Santiago Giménez volvió. Y no fue un regreso cualquiera.
Después de casi cinco meses lejos de las canchas, el delantero mexicano reapareció con el AC Milan en la victoria 3-2 ante el Torino, dejando atrás una larga recuperación marcada por lesión, operación y mucha incertidumbre.
El ‘Bebote’ no jugaba desde finales de octubre, cuando una lesión en el tobillo derecho lo obligó a pasar por el quirófano y a iniciar un proceso de rehabilitación que lo mantuvo fuera durante más de 130 días.

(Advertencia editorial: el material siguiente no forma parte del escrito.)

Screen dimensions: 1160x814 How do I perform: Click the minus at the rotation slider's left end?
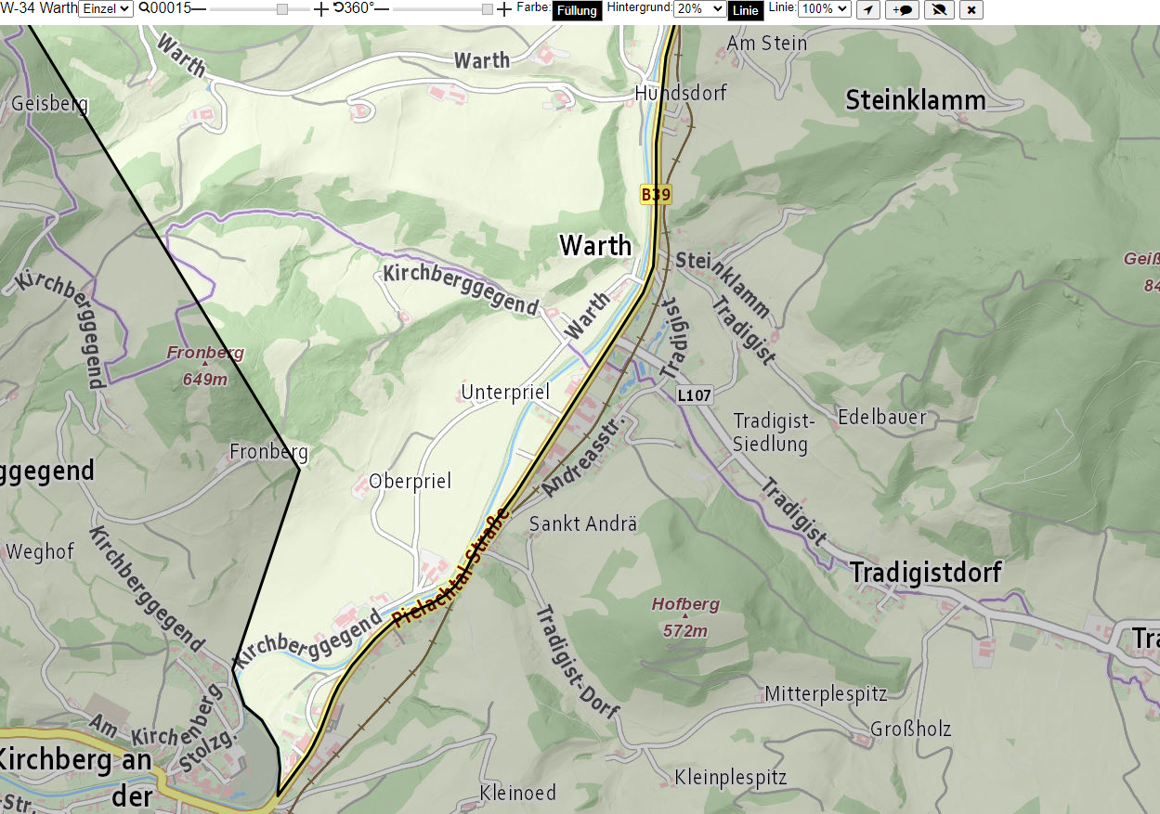click(x=382, y=9)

Su regreso llegó en San Siro, en un escenario grande y en un partido lleno de emociones. Giménez ingresó al minuto 77 en lugar de Christian Pulisic, con el Milan ya en ventaja, y disputó los minutos finales del encuentro, mostrando intensidad e incluso llevándose una tarjeta amarilla en el cierre.
Más allá de los 18 minutos en el campo, su presencia significó mucho más que eso. Fue el final de una espera larga, de días complicados y de dudas. Fue volver a sentirse futbolista.

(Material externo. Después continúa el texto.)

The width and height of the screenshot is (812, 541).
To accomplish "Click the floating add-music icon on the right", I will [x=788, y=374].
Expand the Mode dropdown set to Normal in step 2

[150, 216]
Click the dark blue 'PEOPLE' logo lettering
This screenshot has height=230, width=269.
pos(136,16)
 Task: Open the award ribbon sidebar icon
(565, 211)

El Milan se llevó el triunfo con goles de Pavlovic, Rabiot y Fofana en un partido que terminó siendo más sufrido de lo esperado, pero que quedará marcado por algo más importante: el regreso de un delantero que quiere recuperar su lugar.
Ahora, Giménez inicia una nueva etapa. Una en la que buscará ritmo, confianza y protagonismo… con la mira puesta también en el Mundial de 2026.